Si bien se trata de una ley de la Unión Europea, la normativa GDPR afecta a todas aquellas empresas que traten datos de los ciudadanos europeos aunque estén radicadas en otros países. Varias plataformas globales como Google o Facebook ya modificaron sus condiciones de uso de los datos a nivel global.
Esta nueva normativa determina que todas las empresas, independientemente de su país de origen o de actividad, deberán cumplirla si recogen, guardan, tratan, usan o gestionan algún tipo de dato de los ciudadanos de la Unión Europea. Es decir, que Apple o Amazon (por poner algunos ejemplos) también están sujetas a ella.
Los medios argentinos deberán implementar las herramientas de administración GRDP registradas y validadas por IAB, a los cuales se puede acceder en el siguiente link.
Las empresas que no cumplan con la ley enfrentarán grandes multas, de acuerdo a lo establecido por la UE.
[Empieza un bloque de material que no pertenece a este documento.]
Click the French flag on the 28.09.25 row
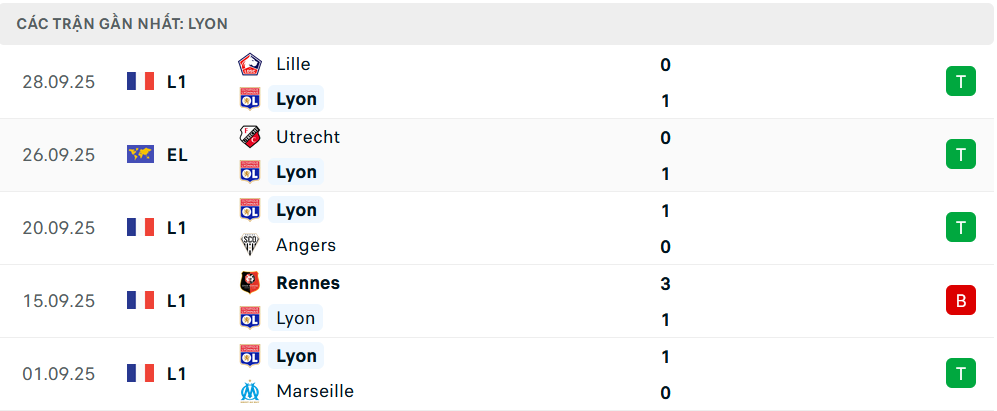The height and width of the screenshot is (411, 997). coord(140,82)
¿Cómo saber si una determinada empresa debe cumplir con GDPR?
La respuesta es clara: Cualquier compañía que cuente con filiales y/o almacene o procese datos personales sobre ciudadanos de la UE está obligada a su observancia.
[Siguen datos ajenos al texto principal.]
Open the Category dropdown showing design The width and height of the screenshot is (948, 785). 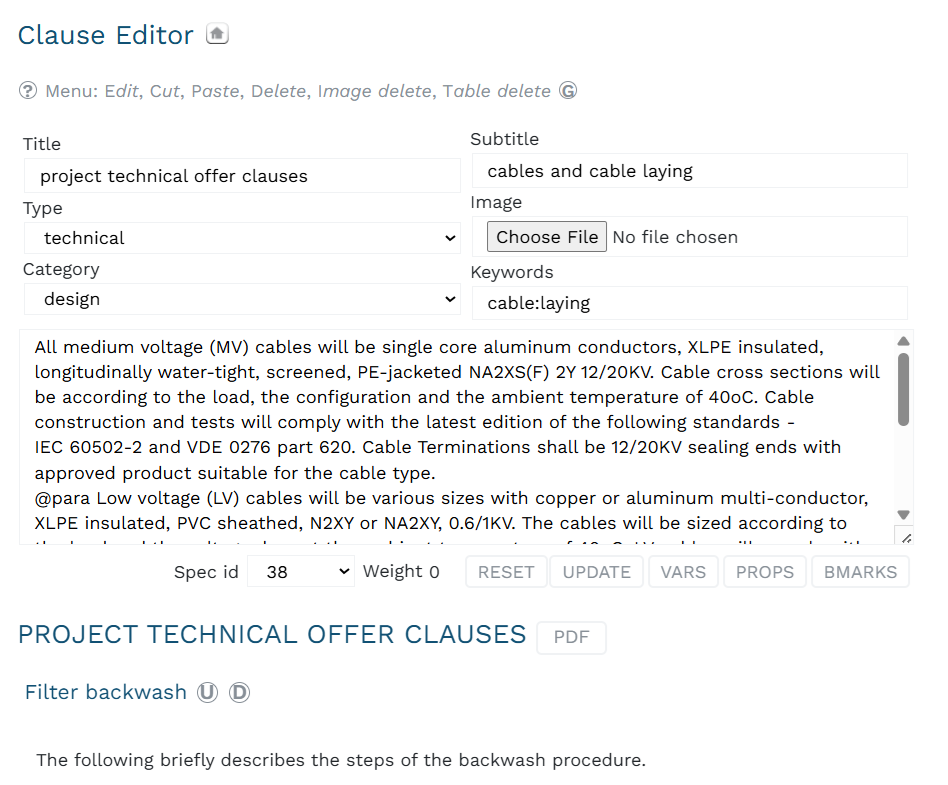[x=242, y=299]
Como base principal, GDRP quiere garantizar la libre circulación de datos en el seno de la UE. Desde esta consideración, el Principio de Transferencias Internacionales recoge que únicamente podrá realizarse una transferencia de datos personales a un tercer país u organización internacional, cuando la Comisión haya considerado que éstos (país u organización) disponen de un adecuado nivel de protección; ofrecen garantías adecuadas sobre la protección que los datos recibirán en su destino; o se dan circunstancias previstas como excepciones, y siempre y cuando se observen los demás requisitos del Reglamento.
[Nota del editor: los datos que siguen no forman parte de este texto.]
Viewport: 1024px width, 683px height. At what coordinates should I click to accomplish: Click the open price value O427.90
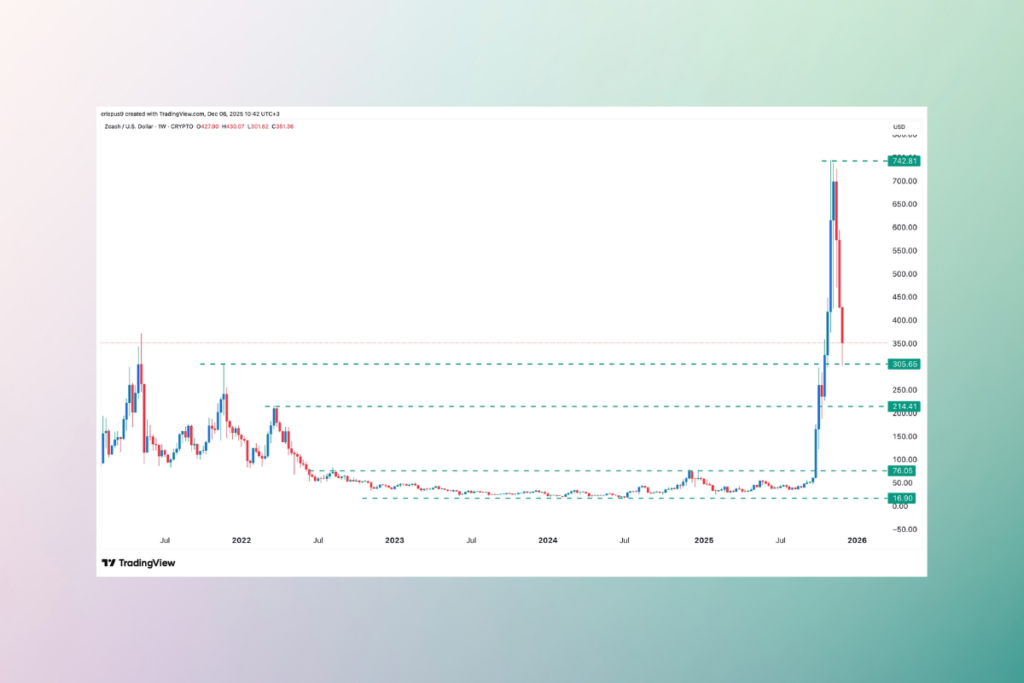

En buena parte de las legislaciones iberoamericanas el derecho de las personas sobre la protección de sus datos se encuentra regulado a través del denominado ‘habeas data’, en calidad de garantía constitucional. En este contexto, el acatamiento de GPRD supondrá un avance significativo, aunque también implicará una mayor inversión en procesos y tecnología necesarios para asegurar dichos datos, tanto los que permanecen al amparo del perímetro de TI como los que viajan por la nube.